So, let us be more concerned with the second question: “How will the world end?” To answer that question, we’ll look at 2 Peter 3. I would invite you to turn in your Bibles to that passage to see what happens when the world as we know it ends.

We’ll being by reading the first four verses:

1 This is now the second letter that I am writing to you, beloved. In both of them I am stirring up your sincere mind by way of reminder, that you should remember the predictions of the holy prophets and the commandment of the Lord and Savior through your apostles, knowing this first of all, that scoffers will come in the last days with scoffing, following their own sinful desires. They will say, “Where is the promise of his coming? For ever since the fathers fell asleep, all things are continuing as they were from the beginning of creation.”

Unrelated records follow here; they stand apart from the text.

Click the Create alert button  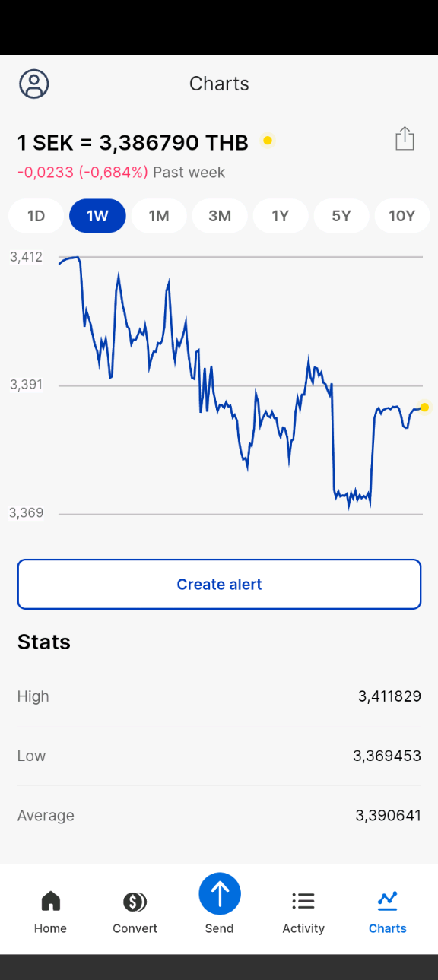pyautogui.click(x=219, y=584)
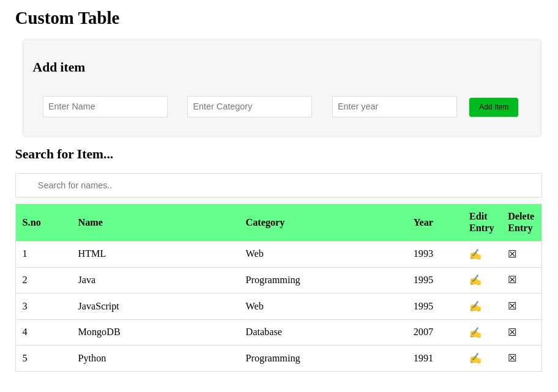Remove the Java row
Screen dimensions: 558x392
point(512,280)
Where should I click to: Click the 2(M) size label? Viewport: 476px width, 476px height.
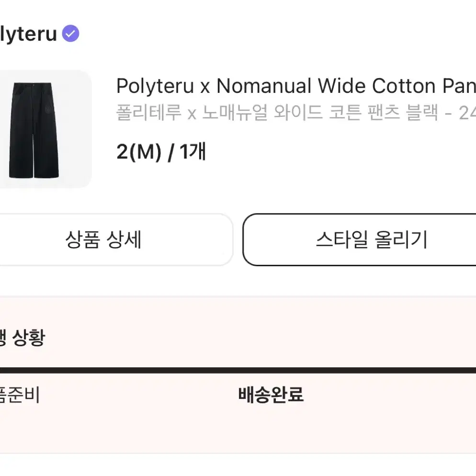coord(139,152)
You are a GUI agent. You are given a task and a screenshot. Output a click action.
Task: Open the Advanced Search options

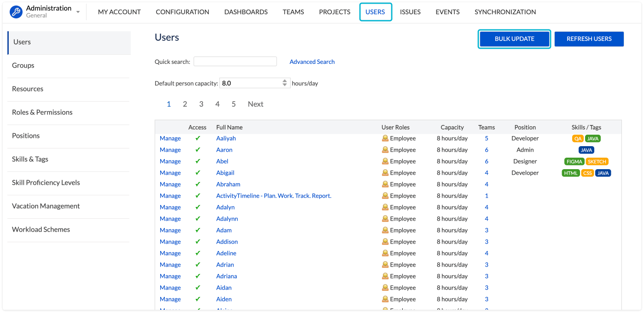coord(312,62)
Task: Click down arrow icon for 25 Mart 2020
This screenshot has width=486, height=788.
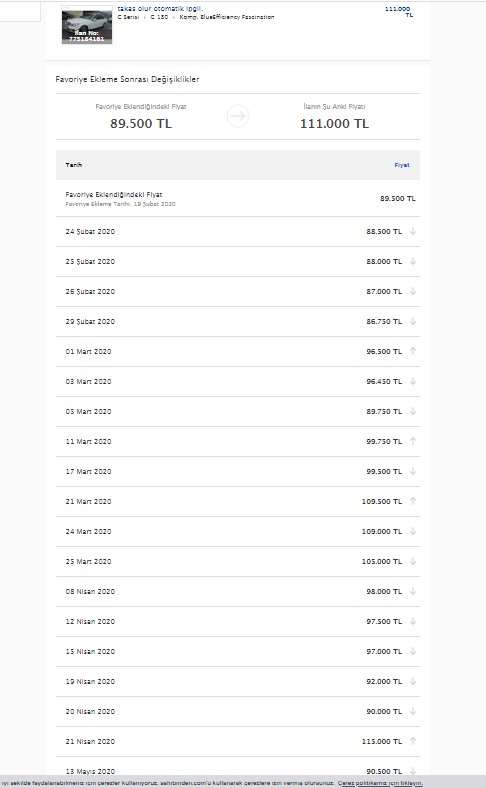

The apostle Peter is the author of this letter, and he begins this chapter by referring to a previous letter he wrote. A number of skeptics don’t think Peter wrote this letter, but I find their arguments very weak. Many people who oppose the authority of the Bible do so by trying to create doubts in our minds. But since this letter is written in Peter’s name, I believe it is the work of the apostle. He may be referring back to 1 Peter. It’s possible he’s referring to a letter that didn’t become part of Scripture. What’s important is what he’s trying to do in that previous letter and this one. He’s trying to remind them what the prophets and the apostles taught.

The “holy prophets” are likely Old Testament prophets (cf. 2 Pet. 1:16–21; Luke 1:70; Acts 3:21). The prophets of the Old Testament taught people in their day to turn back to the Lord God. But they also looked into the future and told of the “day of the Lord,” a day of salvation and judgment, when God would redeem his people, defeat their enemies, and restore the world.[5]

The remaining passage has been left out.